Ce professionnel du droit se dit incrédule devant le maintien du régime français en dépit des décisions constantes de la Cour de Justice : « un régime qui incite à l’achat à l’étranger au détriment des opérateurs installés dans nos frontières, de l’État qui se voit privé du flux de TVA, mais également des titulaires de droit puisqu’en favorisant l’attractivité des offres étrangères, on ne fait qu’accélérer la mise en coupe réglée du marché français laissant, en outre, naitre l’idée auprès du grand public que l’achat étranger est plus compétitif et licite ».
Un arrêt à effet immédiat
Fait notable, les titulaires de droit italien, réunis derrière la SIAE, ont sollicité une mesure de bienveillance de la part de la Cour.
Ils lui ont demandé de limiter les effets dans le temps de son arrêt si celui-ci venait à conclure que la réglementation nationale est effectivement bancale. Les lecteurs reconnaitront en transparence la fameuse jurisprudence « AC » du Conseil d’État qui en France, a plusieurs fois dispensé les sociétés de gestion collective de tout remboursement, même lorsque cette annulation était justifiée par l’application de la jurisprudence Padawan (voir cet arrêt).

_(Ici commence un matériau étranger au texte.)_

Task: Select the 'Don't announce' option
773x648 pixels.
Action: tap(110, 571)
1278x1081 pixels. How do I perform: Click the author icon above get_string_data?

La Cour a réagi strictement. D’une part, elle rappelle la primauté du droit européen, le fait qu’une décision n’est pas créatrice de droit, mais vient rappeler l’interprétation qui aurait dû primer dès l’entrée en vigueur de la directive. Il ne suffit donc pas de faire mine d’ignorer, puis de trainer la perspective d’une procédure, pour ensuite espérer échapper à son obligation de restituer le « mal acquis » pendant tout le temps gagné.
Le juge national doit donc appliquer les décisions de la Cour immédiatement, aux situations postérieures ou antérieures (et ce depuis le 22 décembre 2002, date de transposition de ladite directive en France).
D’autre part, seule la Cour a le pouvoir de décaler dans le temps les effets d’un arrêt qu’elle rend, et qui s’impose à tout juge national. Elle le décide uniquement sous conditions de bonne foi, d’un risque de répercussions économiques graves et d’une incertitude sur des dispositions du droit de l’Union.
Autant de conditions jugées non réunies
Or, dans sa fameuse affaire Padawan de 2010, elle avait déjà expliqué la situation des professionnels au regard de la copie privée. Les sociétés de gestion collectives malentendantes n’ont qu’à s’en prendre à elles-mêmes : le droit de l'Union était limpide.
En outre, la condition du trouble grave n’a pas été pas démontrée. Les ayants droit italiens, aidés du ministère de la Culture et d’une intervention des autorités françaises, ont bien fait valoir qu’ils ne pourraient pas récupérer des sommes certes indument perçues, mais depuis longtemps réparties et consommées par la chaîne des bénéficiaires. Mais la CJUE n’y a vu qu’une difficulté négligeable.
Imaginerait-on que l’auteur d’un casse soit dispensé de devoir rembourser du simple fait qu’il ait donné une moitié à un oncle sicilien et dépensé le reste dans un casino à Venise ?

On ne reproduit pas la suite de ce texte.